Federal Highway Administration’s Public Roads Magazine Proudly Features WalkBikeMarin and Its Successes
Walking and Bicycling Pay Off
by Ben Rasmussen, Gabe Rousseau, and William M. Lyons
July/August, 2012, Publication Number: FHWA-HRT-12-005
Four pilot communities evaluated the effectiveness of investing Federal funds in nonmotorized transportation. The results are encouraging.
Marin County, CA ~ Building on a long history of nonmotorized transportation advocacy and activity, California's WalkBikeMarin focused its non-motorized transportation pilot program (NTPP) resources on filling key infrastructure gaps in its bicycling and walking network. WalkBikeMarin leveraged existing and emerging partnerships, and used strategic community outreach to complement infrastructure investments. The infrastructure gaps tended to be expensive projects that had not been undertaken previously because traditional grant sources are apt to have scoring criteria that reward smaller projects.
Enfrente Road Commuter Connection, Novato
Existing plans and a citizens' advisory committee process enabled WalkBikeMarin to select projects quickly and to identify key targets for NTPP funding for the biggest impact. The strategic investments -- some large and technically complicated -- filled gaps in the existing nonmotorized network and also supported connections to transit to accommodate bicyclists and walkers with long commutes.

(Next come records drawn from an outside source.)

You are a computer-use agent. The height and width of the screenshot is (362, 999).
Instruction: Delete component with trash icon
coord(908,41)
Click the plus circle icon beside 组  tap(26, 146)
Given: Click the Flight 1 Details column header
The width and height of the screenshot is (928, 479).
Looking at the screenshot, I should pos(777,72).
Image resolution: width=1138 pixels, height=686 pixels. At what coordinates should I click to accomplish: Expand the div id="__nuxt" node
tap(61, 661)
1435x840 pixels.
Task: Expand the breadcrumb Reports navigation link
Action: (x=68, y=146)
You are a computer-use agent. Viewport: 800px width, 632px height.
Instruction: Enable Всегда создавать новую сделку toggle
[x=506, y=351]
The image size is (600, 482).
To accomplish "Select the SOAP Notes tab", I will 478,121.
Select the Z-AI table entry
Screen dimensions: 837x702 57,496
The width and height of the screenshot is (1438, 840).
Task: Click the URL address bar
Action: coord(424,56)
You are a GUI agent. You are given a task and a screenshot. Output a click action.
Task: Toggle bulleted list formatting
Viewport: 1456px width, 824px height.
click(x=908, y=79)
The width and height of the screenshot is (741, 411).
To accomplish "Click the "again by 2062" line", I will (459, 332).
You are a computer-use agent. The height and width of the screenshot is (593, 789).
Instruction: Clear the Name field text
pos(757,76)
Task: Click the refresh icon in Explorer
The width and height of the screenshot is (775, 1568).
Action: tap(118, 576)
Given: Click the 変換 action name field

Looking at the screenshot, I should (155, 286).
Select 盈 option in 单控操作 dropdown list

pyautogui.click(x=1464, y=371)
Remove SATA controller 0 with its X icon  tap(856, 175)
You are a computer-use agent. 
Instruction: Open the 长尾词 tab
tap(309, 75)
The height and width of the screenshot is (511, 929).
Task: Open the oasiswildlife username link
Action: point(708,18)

In addition, WalkBikeMarin focused on incorporating appropriate bicycle and pedestrian infrastructure into all new construction, and retrofitting existing facilities. A smaller number of off-street projects, such as the Cal Park Hill Tunnel, provided strategic linkages to schools, ferries, and commercial areas. The off-street projects also offered direct and more convenient routes for pedestrians and bicyclists.
Mill Valley’s Nancy Peake takes a ride on the newly paved Tennessee Valley
Regarding the tunnel project, Marin County's President of the Board of Supervisors, Steve Kinsey, says, "It has given opportunities for people to move safely through our community, away from traffic. Most important, it is providing commuters with a reliable, time-saving alternative that connects directly with our transit hubs."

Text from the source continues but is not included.